If a picture is worth a thousand words then this video is worth a million or more.
Impacts of spill on Gulf Coast wildlife quickly coming into focus
The wildlife apocalypse along the Gulf Coast that everyone has feared for weeks is fast becoming a terrible reality.
Pelicans struggle to free themselves from oil, thick as tar, that gathers in hip-deep pools, while others stretch out useless wings, feathers dripping with crude.
Dead birds and dolphins wash ashore, coated in the sludge.
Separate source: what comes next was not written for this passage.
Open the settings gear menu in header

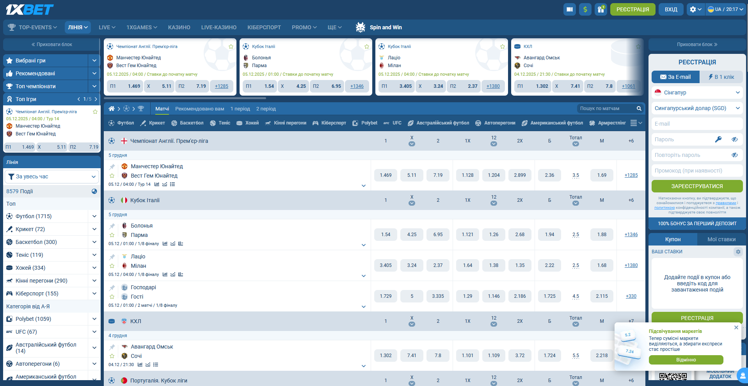pos(695,9)
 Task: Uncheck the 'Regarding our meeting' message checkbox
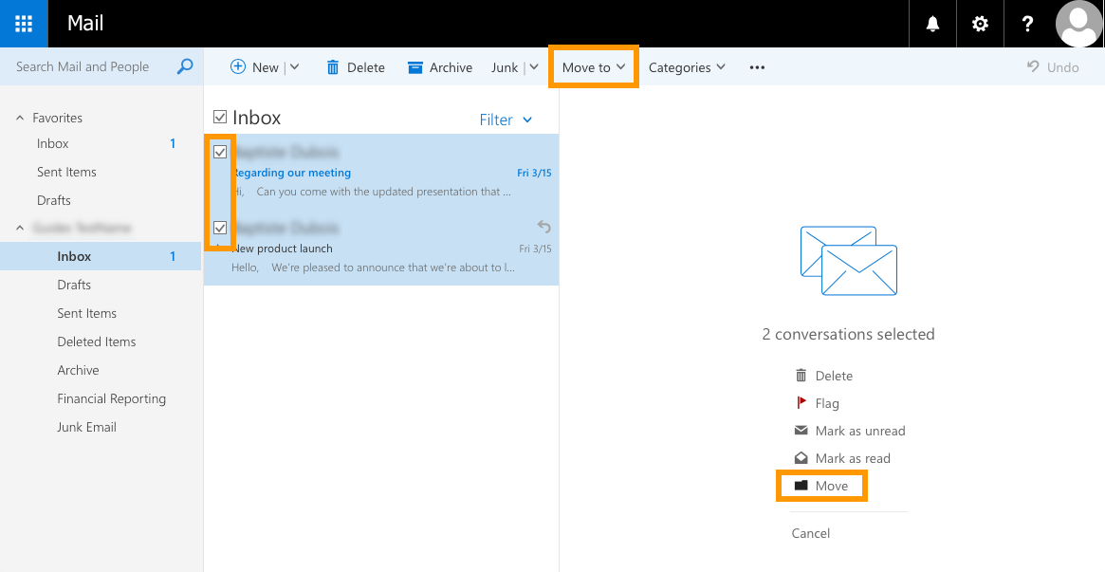pyautogui.click(x=220, y=152)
Seashells that once glinted pearly white under the hot June sun are stained crimson.
In Louisiana, along the beach at Queen Bess Island, oil pooled several feet deep, trapping birds against unused containment boom.
The futility of their struggle was confirmed when Joe Sartore, a National Geographic photographer, sank thigh deep in oil on nearby East Grand Terre Island and had to be pulled from the tar.
"I would have died if I would have been out here alone," he said.
With no oil response workers on Queen Bess, Plaquemines Parish coastal zone management director P.J. Hahn decided he could wait no longer, pulling an exhausted brown pelican from the oil, the slime dripping from its wings.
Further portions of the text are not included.